Goal of the exercise:
Below are the records; pull every line that includes "Stress".

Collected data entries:
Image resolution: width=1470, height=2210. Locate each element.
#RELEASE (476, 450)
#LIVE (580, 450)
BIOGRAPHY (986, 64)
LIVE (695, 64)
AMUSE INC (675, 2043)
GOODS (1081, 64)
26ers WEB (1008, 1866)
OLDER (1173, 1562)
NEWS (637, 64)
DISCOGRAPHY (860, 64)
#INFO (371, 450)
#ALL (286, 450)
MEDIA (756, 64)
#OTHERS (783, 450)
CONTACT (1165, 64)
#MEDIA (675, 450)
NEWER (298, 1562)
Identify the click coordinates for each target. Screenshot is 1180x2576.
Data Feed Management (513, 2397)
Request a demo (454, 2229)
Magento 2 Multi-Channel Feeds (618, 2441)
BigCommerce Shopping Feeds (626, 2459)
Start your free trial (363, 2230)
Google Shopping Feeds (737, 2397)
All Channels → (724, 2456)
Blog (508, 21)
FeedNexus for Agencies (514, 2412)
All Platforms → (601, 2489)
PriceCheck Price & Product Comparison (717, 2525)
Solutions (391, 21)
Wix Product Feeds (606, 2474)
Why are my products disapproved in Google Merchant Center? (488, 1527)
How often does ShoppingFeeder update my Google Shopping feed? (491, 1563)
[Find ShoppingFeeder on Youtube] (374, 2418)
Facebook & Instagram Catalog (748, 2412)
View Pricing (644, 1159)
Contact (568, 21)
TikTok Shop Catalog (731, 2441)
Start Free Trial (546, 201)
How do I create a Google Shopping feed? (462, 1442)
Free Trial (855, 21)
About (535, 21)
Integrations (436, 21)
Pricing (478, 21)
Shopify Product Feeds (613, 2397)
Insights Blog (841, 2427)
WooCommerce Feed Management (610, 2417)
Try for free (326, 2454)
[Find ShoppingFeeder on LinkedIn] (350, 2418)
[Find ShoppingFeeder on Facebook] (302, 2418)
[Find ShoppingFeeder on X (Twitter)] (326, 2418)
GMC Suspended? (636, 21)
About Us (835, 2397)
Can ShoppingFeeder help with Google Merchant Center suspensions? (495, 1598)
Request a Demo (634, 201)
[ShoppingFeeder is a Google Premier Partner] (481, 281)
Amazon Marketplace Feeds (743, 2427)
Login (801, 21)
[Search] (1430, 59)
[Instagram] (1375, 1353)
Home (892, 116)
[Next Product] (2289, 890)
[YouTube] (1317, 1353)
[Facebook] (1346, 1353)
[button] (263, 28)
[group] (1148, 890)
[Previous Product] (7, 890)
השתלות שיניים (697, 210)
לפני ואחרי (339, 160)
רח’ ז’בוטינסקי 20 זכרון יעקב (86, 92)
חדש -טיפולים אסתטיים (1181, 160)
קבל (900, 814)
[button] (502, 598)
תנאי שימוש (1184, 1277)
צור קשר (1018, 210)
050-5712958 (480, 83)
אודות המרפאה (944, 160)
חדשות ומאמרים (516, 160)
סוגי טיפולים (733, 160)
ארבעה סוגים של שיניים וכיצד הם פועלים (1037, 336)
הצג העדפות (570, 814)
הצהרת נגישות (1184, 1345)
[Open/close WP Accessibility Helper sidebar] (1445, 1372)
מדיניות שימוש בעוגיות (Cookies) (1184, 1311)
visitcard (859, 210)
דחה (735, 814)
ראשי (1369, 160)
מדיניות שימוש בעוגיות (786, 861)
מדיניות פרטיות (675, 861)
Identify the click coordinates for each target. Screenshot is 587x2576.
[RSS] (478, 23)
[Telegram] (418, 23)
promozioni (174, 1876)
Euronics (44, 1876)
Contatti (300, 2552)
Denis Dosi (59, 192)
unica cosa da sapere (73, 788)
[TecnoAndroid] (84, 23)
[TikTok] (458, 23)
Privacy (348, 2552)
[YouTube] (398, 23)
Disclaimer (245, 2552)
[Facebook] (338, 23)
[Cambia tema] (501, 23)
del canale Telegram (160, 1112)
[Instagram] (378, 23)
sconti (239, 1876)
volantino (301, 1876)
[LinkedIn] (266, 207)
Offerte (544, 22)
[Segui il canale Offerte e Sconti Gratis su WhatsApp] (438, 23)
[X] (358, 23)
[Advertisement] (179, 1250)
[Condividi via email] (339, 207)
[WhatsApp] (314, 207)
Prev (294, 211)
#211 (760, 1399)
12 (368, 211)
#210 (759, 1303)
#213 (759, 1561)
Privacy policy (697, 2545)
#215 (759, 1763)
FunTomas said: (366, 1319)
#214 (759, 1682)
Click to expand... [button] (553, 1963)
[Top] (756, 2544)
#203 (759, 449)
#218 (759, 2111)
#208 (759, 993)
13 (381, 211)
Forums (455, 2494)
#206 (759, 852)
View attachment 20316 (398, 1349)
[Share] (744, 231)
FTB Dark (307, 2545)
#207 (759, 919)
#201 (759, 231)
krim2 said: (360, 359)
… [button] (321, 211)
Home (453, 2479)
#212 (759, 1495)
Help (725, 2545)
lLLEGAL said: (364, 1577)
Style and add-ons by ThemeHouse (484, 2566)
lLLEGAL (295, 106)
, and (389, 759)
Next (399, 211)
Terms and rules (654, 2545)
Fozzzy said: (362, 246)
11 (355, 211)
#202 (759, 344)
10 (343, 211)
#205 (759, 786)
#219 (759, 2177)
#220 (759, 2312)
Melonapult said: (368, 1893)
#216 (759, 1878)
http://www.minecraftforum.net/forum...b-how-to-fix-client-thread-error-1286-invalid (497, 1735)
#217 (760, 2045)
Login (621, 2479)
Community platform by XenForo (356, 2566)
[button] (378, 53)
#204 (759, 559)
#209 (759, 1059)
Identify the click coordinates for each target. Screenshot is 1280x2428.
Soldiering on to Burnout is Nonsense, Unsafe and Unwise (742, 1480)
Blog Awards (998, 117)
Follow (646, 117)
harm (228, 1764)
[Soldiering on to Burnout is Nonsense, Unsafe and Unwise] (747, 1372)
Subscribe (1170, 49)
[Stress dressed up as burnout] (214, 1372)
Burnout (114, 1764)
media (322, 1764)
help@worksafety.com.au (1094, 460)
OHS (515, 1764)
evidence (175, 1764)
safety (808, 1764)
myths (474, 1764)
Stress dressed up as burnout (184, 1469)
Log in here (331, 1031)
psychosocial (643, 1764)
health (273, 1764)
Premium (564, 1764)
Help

Response:
[Stress dressed up as burnout] (214, 1372)
Stress dressed up as burnout (184, 1469)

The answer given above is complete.